__EXERCISE TASK 1__:
Answer these questions using the GraphQL discussion below:
(a) What does GraphQL force you to reason about, rather than a series of API calls?
(b) What share of coding does one commenter call fairly straightforward?
(c) Where do the backend folks look at the frontend work to figure out where to optimize it?
__EXERCISE TASK 2__: Reproduce the passage of the GraphQL discussion below, starting with "This whole thread" and going on through "this coordination hassle.".

>> start EXCERPTED PASSAGE

Ultimately once the FE devs have crafted their query to satisfaction it will hardly ever change. It's better to work together and decide whats needed and how to best get that data to your app.
I really favor collaboration on purpose built APIs than gargantuan do-it-all systems.
"Driven by frontend requirements" is how approximately all APIs in the world are developed. The problem GraphQL exposes, and makes extremely punishing when you ignore it, is that of poor communication of requirements.
Put it this way: you _could_ build a GraphQL resolver by means of mirroring your database schema or service structure, and let frontend engineers play in that sandbox while patching up holes. This would have the exact same result as building a REST API service that proxies requests to a SOA without understanding the performance or stability impact. Or the exact same result as exposing multiple REST services that must all be hit to render a single screen on the frontend, except you push the blocking to clients, which is not a proper solution if you care about the energy usage you don't pay for.
In all of these cases, the common thread is that the backend and frontend teams aren't working together and thinking of the entire product as a system instead of a frontend/backend split. GraphQL forces you to reason about the entire system and not a series of API calls, which can obviously cause problems with siloed teams.
This means I disagree with folks who attribute the power of GraphQL to "frontend-driven" APIs. Your frontend and backend is your product, so ultimately you must reckon with the boundary layer between the two.
This whole thread makes me happy that at my job we don’t have this arbitrary backend/frontend split. Everyone on my team does both—if you are working on a feature you implement all the parts needed for it. Seems like it avoids a lot of this coordination hassle.
Of course some people are better at one or the other so for very tricky things we might have them take over those pieces. But 99% of coding is fairly straightforward.
It's neither an arbitrary split, nor is the fact that everyone does both exempt you from this discussion. You are still concerned about this, unless you are doing some desktop app.
The thing is there are solid, replicable patterns for optimizing graphql. The way we use GraphQL is to expose "everything" to the frontend folks so they can work closely with design until they have a polished frontend for whatever they're building, then our backend folks look at it in APM in Datadog and figure out where to optimize it. Once we have an optimized query, we ship it. Everyone's aware of the basic optimization patterns we use, and backend is a pretty well-oiled machine.

>> end EXCERPTED PASSAGE
>> start DATA SHOWN

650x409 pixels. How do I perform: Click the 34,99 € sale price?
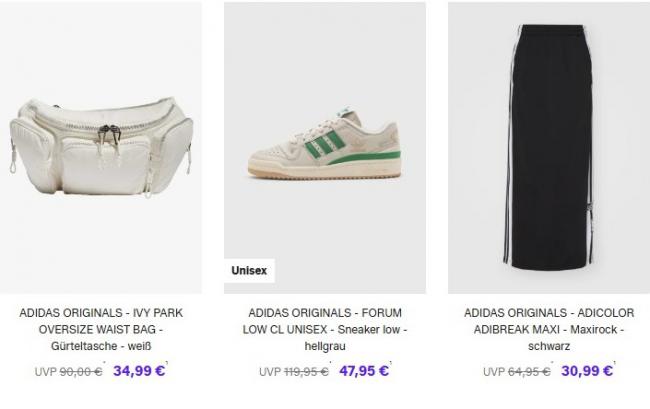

>> end DATA SHOWN

__WORKED SOLUTION 1__:
(a) The entire system.
(b) 99%.
(c) In APM in Datadog.

__WORKED SOLUTION 2__:
This whole thread makes me happy that at my job we don’t have this arbitrary backend/frontend split. Everyone on my team does both—if you are working on a feature you implement all the parts needed for it. Seems like it avoids a lot of this coordination hassle.